- Kholapota Location in West Bengal, India. Kholapota Kholapota (India)
- Coordinates: 22°40′58″N 88°48′44″E﻿ / ﻿22.682893°N 88.812296°E
- Country: India
- State: West Bengal
- District: North 24 Parganas
- Block: Basirhat II

Government
- • MP: Nusrat Jahan
- • MLA: Rafiqul Islam Mondal

Languages
- • Official: Bengali, English
- Time zone: UTC+5:30 (Indian Standard Time (IST))
- Postal Index Number (PIN): 743428
- Telephone code: +91 3217
- Vehicle registration: WB26
- Lok Sabha constituency: Basirhat
- Vidhan Sabha constituency: Basirhat Uttar
- Website: north24parganas.nic.in

= Kholapota =

Kholapota is a village and a gram panchayat in Basirhat II CD Block in Basirhat subdivision of North 24 Parganas district, West Bengal in India.

==Geography==
It is located 35 kilometres east from district headquarters Barasat. 60 kilometres (37 mi) from the state capital Kolkata. Kholapota is surrounded by Baduria Block on the north, Basirhat I Block on the east, Haroa Block on the south and Deganga Block on the west.

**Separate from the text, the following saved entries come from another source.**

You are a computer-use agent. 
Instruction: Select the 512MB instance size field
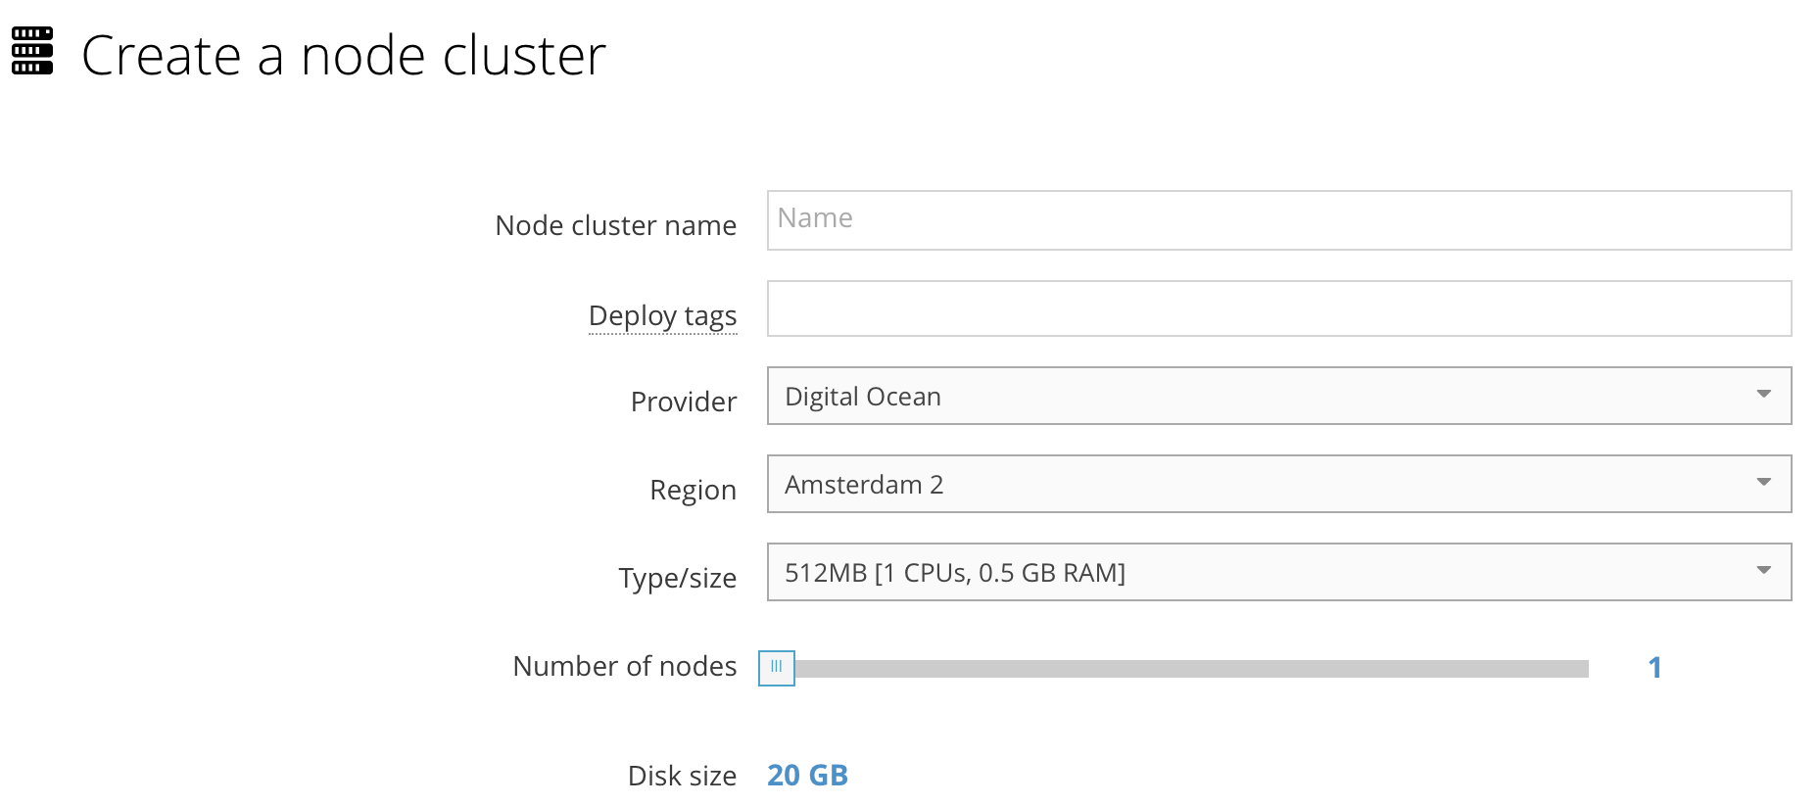click(1078, 572)
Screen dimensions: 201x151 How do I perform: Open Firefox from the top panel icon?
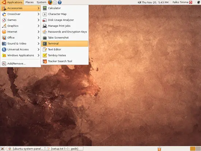coord(50,2)
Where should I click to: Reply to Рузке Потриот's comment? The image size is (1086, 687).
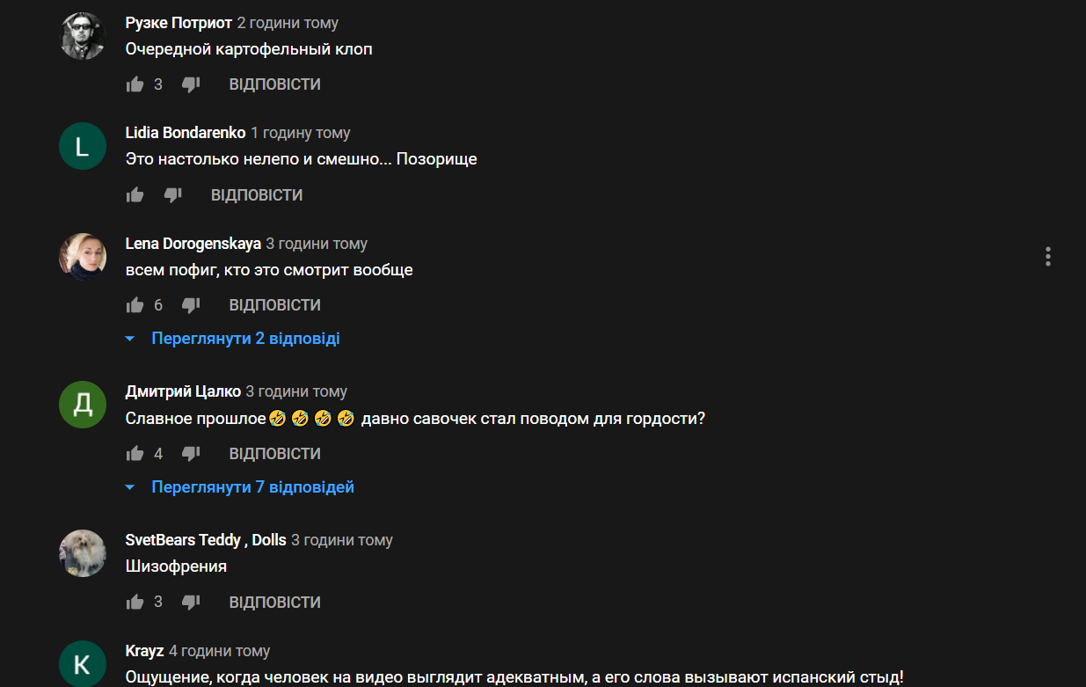(x=274, y=84)
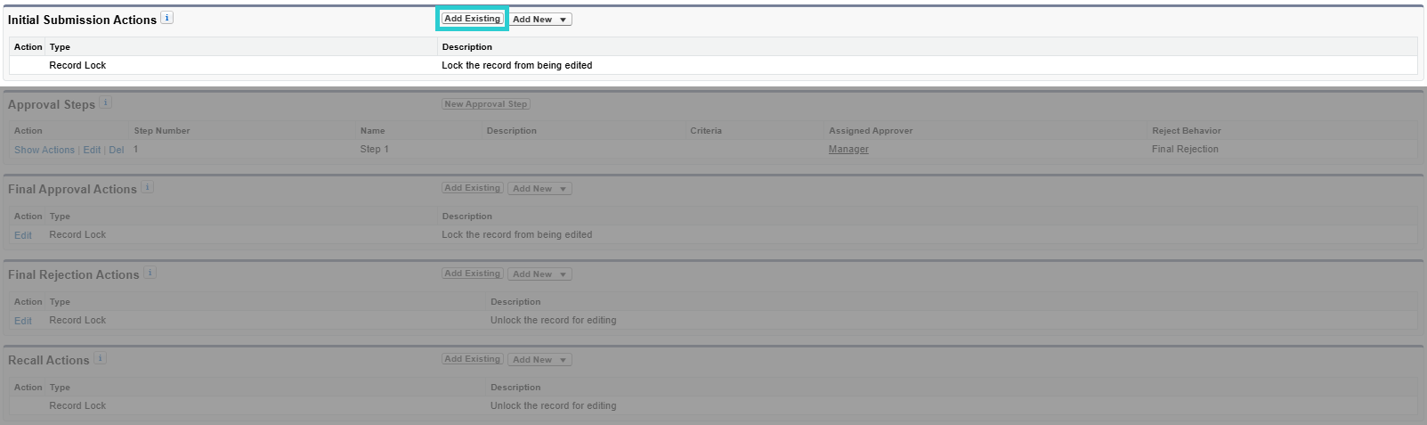The width and height of the screenshot is (1427, 425).
Task: Open Add New dropdown for Final Approval Actions
Action: [540, 189]
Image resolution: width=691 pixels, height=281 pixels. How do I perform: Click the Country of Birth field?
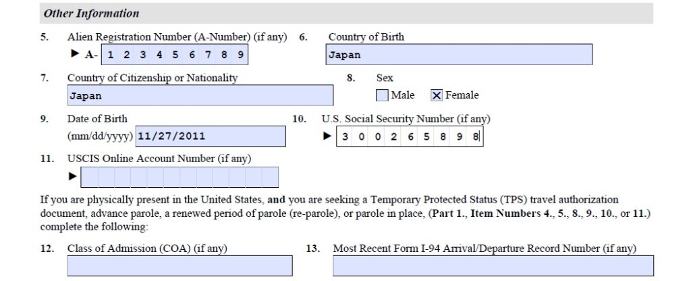point(458,55)

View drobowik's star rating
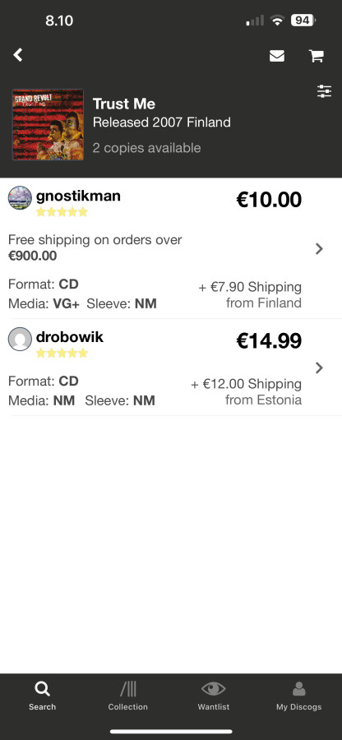click(x=62, y=353)
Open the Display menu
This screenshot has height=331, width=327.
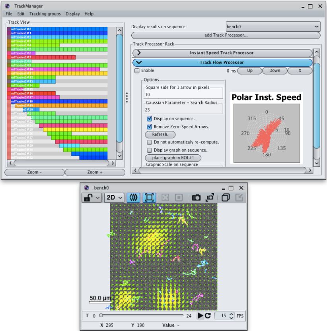[x=72, y=14]
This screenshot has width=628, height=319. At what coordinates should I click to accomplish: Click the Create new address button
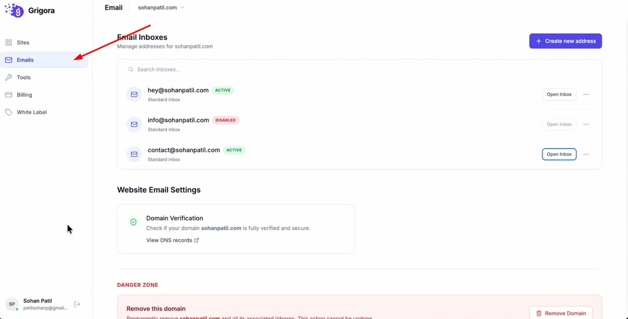click(x=565, y=41)
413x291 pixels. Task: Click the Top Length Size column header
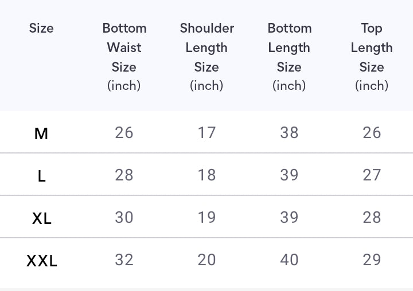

Taki, Barasat, Basirhat, and Hasnabad are nearby cities of Kholapota. The nearest Railway station is Champapukur railway station.

==Demographics==
In the 2011 Census of India Kholapota has not been identified as a separate place. The population is clearly included in that of another place, but it is not specified in the census records.

==Economy==
===Banks===
There are branches of the State Bank of India, Bank of India and UCO Bank, at Kholapota.

==Transport==
SH 2 and SH 3 meet at Kholapota, follow a common route for a short distance and then separate out.

==Education==
Kholapota P.K Haldar girls high school and Kholapota Sri Abrabindo Tapoban Pathmandir are the two schools of the village.